EXERCISE GOAL =>
Work through the lines of the material below, note those with the word "agent", and give their number, nothing else.

DATA FOR THIS EXERCISE =>
---+---

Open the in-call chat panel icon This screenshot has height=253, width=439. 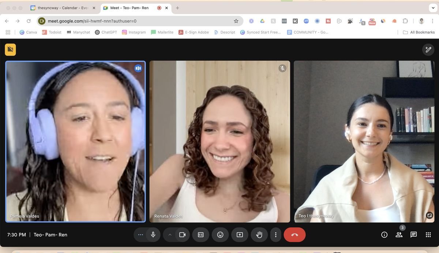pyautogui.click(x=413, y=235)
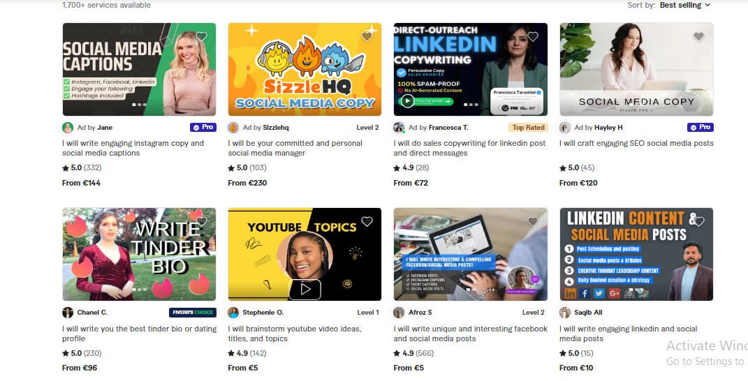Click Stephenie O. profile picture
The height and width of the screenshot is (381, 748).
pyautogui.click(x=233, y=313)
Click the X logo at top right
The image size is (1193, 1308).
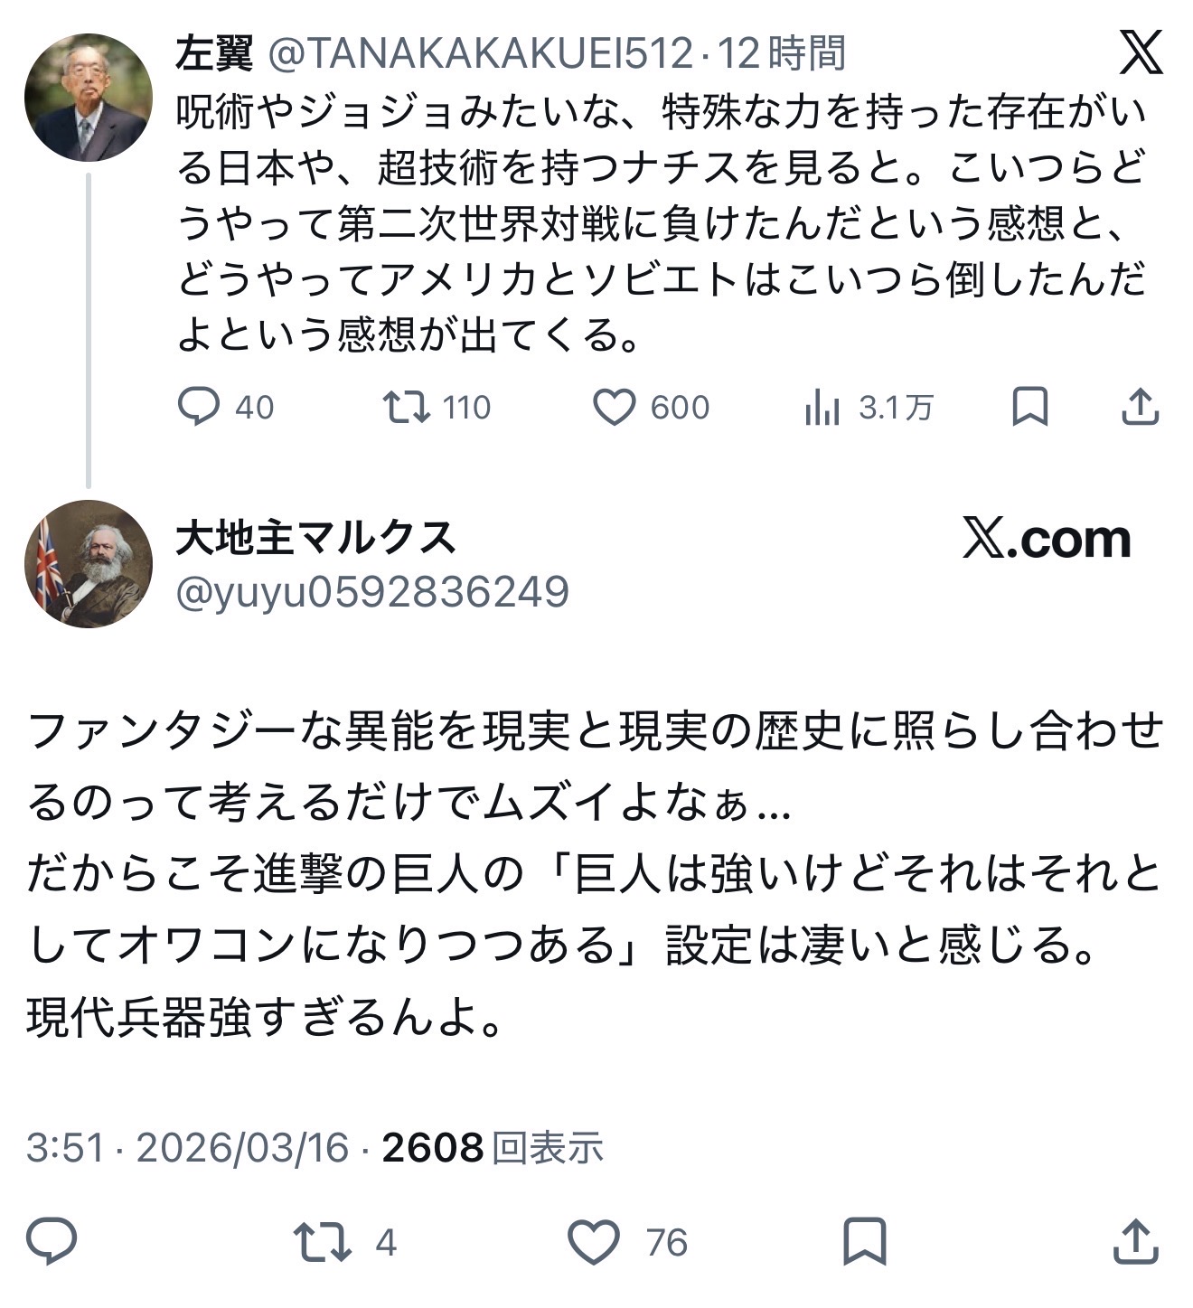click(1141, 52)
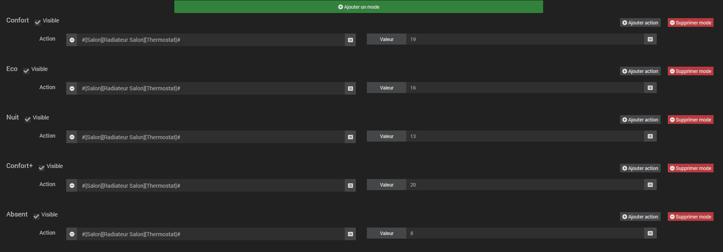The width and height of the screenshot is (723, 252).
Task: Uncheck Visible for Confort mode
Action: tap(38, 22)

---+---

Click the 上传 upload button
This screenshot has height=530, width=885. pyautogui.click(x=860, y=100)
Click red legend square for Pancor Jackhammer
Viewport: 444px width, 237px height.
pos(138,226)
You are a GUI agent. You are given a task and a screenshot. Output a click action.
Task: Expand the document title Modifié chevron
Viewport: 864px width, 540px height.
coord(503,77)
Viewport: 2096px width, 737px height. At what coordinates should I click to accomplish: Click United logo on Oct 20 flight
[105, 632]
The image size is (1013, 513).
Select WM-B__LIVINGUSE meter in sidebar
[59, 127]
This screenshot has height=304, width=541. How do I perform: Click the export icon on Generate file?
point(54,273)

---+---

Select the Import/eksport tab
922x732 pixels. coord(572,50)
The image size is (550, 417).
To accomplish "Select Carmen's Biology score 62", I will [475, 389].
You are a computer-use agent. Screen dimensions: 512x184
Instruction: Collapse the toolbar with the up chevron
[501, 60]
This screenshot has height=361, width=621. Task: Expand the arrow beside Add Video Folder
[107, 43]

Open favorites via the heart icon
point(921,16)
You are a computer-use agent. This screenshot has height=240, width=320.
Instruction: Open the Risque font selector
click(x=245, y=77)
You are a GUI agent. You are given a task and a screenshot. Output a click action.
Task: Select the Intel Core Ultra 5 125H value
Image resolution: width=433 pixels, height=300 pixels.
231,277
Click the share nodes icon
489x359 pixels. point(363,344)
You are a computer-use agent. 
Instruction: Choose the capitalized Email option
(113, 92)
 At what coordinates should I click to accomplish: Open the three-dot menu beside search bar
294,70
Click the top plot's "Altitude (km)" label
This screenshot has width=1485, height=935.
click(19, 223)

---+---

FINISHED TASK =>
5